The ability of isolated human chondrocytes to produce active oxygen species has been investigated. The two methods for determining H2O2 and hydroxyl radicals (.OH) production were, by a fluorimetric method (production of dichlorofluorescein from a precursor in the presence of horseradish peroxidase and H2O2) and by a chromatographic method (measurement of ethylene production from gamma-methiol-keto-butyric acid after .OH attack). Chondrocytes were tested, both with and without activation by phorbol myristate acetate (PMA: 10(-6) M), in the presence of Ca2+ (1 x 10(-4) M) and Mg2+ (2 x 10(-4) M) or after variable periods of anoxia under nitrogen (4 to 12 h) followed by reoxygenation (with 95% O2, 5% CO2).

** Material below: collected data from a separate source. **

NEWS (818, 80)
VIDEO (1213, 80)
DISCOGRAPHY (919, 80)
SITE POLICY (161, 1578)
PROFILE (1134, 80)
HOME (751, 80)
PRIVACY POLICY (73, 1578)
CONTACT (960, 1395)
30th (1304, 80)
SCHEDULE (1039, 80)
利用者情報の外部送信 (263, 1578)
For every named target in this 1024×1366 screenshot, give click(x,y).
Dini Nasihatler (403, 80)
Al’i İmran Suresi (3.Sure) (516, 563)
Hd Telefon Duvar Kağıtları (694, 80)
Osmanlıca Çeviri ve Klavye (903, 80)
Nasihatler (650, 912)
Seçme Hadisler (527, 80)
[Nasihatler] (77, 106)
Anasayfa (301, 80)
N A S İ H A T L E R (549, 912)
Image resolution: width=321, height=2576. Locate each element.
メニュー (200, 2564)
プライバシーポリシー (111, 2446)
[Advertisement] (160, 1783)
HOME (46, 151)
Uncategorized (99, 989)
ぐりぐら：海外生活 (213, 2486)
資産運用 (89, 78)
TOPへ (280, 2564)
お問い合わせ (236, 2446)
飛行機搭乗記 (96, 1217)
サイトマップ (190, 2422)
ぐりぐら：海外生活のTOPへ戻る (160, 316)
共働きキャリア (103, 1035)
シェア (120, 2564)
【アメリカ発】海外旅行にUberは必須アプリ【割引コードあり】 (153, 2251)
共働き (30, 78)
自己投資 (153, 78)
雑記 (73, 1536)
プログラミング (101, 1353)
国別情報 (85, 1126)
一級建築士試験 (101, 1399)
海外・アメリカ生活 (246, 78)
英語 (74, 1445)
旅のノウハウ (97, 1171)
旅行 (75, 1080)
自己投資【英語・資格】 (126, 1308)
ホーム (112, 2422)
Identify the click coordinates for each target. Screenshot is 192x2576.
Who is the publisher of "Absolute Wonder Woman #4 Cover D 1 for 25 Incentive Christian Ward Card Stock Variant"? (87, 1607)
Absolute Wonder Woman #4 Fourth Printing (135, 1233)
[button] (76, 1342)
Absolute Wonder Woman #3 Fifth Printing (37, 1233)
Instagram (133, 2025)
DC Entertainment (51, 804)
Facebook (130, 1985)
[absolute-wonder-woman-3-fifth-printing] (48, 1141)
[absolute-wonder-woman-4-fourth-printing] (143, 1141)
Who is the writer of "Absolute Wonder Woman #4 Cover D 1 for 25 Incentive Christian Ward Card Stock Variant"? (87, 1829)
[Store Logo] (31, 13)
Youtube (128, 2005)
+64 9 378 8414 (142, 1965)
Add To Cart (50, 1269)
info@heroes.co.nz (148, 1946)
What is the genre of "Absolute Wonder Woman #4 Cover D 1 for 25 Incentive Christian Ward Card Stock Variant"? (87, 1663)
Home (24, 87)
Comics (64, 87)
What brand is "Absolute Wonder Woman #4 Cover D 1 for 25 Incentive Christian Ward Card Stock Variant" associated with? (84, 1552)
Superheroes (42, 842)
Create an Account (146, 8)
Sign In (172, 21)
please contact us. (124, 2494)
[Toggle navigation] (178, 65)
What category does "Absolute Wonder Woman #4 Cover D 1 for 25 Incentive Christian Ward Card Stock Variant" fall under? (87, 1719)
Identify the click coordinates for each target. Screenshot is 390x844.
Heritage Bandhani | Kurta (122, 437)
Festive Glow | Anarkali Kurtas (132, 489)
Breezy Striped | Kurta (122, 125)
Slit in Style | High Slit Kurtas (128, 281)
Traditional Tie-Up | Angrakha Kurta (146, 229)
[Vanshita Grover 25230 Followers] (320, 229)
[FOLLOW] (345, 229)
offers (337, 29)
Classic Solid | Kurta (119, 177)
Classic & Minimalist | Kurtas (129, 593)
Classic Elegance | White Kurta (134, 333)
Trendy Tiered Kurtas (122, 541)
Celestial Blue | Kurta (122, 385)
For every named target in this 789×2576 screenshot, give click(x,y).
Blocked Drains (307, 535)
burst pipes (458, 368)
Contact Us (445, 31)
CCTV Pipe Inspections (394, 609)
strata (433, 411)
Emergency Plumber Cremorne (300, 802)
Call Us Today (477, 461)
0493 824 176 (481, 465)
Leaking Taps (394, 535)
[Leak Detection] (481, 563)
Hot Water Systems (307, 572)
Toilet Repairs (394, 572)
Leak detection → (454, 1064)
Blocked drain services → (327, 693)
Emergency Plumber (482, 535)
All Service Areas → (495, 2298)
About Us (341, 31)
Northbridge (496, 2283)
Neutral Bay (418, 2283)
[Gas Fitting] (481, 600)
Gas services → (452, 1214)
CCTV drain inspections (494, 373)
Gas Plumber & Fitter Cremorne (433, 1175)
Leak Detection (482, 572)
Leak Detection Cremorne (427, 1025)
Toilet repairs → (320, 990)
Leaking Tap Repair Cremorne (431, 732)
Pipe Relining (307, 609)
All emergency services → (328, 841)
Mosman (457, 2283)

Under these experimental conditions, the PMA-excited chondrocytes produced from 80 to 180 nmol of hydrogen peroxide per 1 x 10(6) cells and chondrocytes subjected to anoxia-reoxygenation produced up to 1700 nmol H2O2 per 1 x 10(6) cells. The hydroxyl radical production by PMA or anoxia-reoxygenation excited cells reached 600% of the production of non-excited cells and 1300% when they were subjected to successive stimulations by PMA and anoxia-reoxygenation. The possible pathological significance of these observations is discussed. The results indicate that stimulated human chondrocytes are capable of producing active oxygen species which could play a major role in joint inflammation and cartilage damage.